● **Exercise**:
Copy the data verbatim, starting at the line containing "You are a GUI" and ending at the line containing "(x=575, y=111)", with both of those lines included. Leave the pictures out of the copy.
━━ Data to use
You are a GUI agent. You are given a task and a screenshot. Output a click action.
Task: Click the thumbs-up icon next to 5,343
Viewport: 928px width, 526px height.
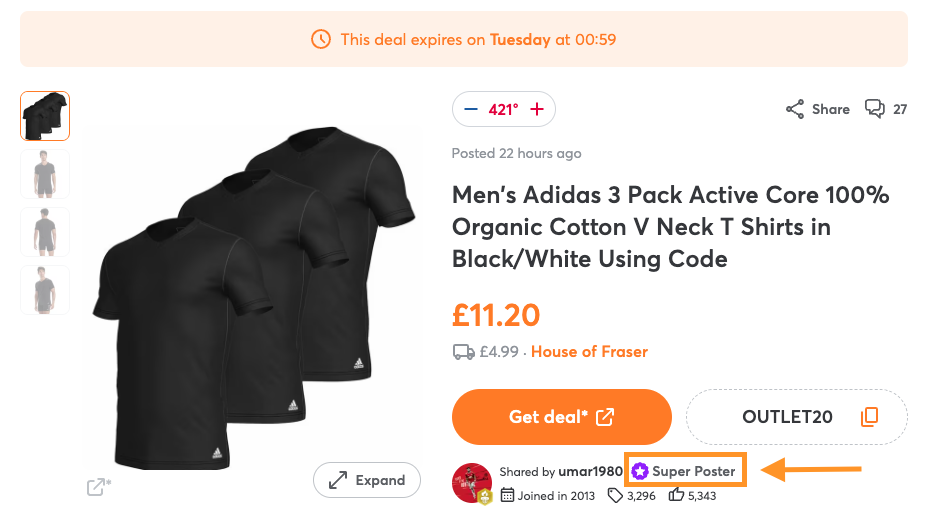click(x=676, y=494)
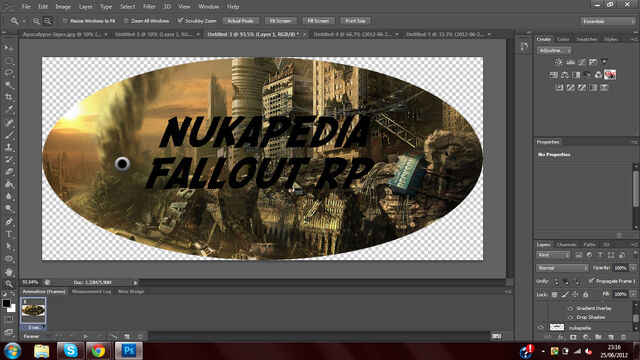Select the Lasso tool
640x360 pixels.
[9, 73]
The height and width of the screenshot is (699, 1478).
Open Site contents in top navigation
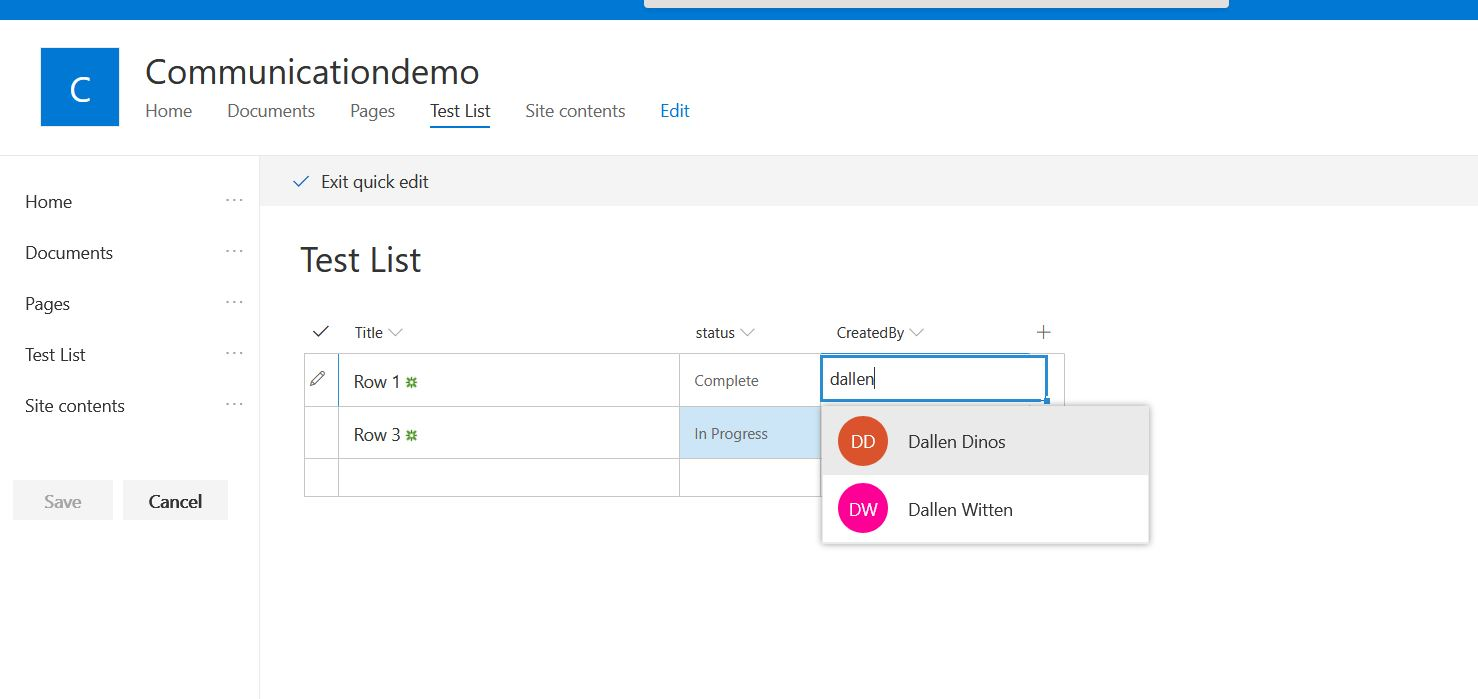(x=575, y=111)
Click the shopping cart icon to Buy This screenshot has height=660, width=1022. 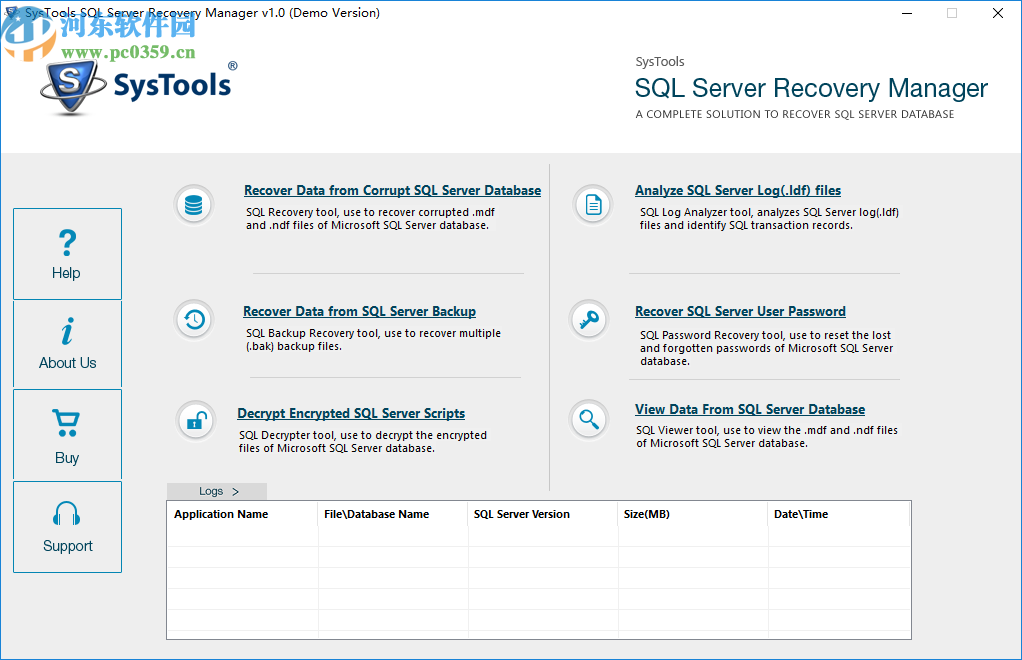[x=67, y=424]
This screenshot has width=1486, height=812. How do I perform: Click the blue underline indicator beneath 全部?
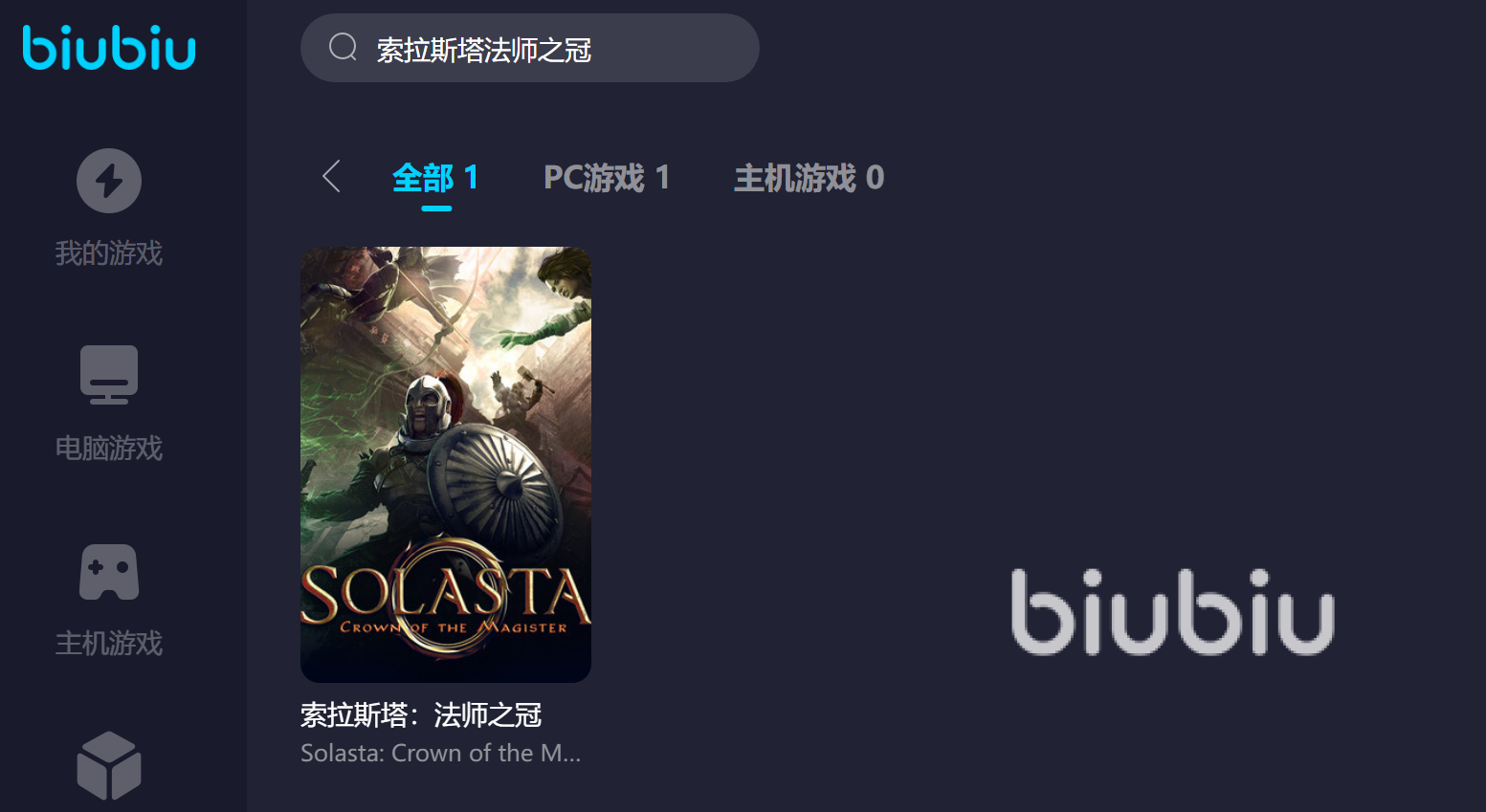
━━━━
━━ Data to use
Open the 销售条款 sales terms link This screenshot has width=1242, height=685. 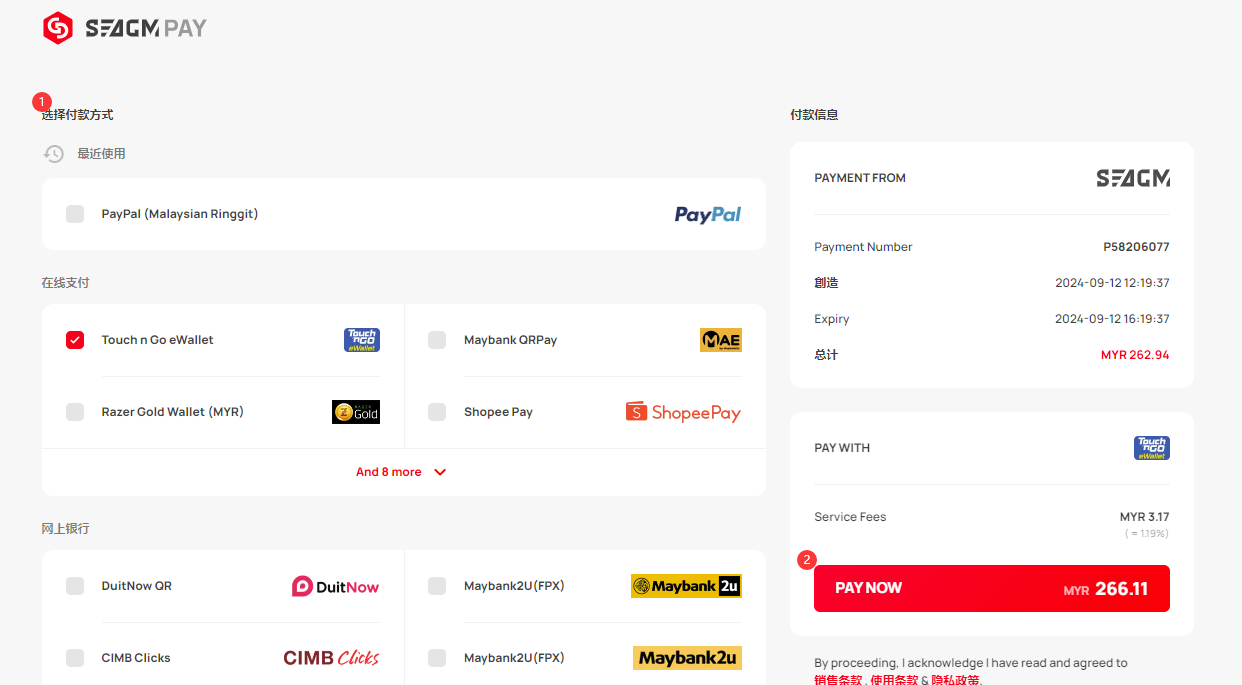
━━━━
● **Response**:
You are a GUI agent. You are given a task and a screenshot. Output a click action.
Task: Click the thumbs-up icon next to 5,343
Viewport: 928px width, 526px height.
click(x=676, y=494)
Select the Lasso tool
640x360 pixels.
[9, 73]
The height and width of the screenshot is (699, 1478).
Open Site contents in top navigation
(x=575, y=111)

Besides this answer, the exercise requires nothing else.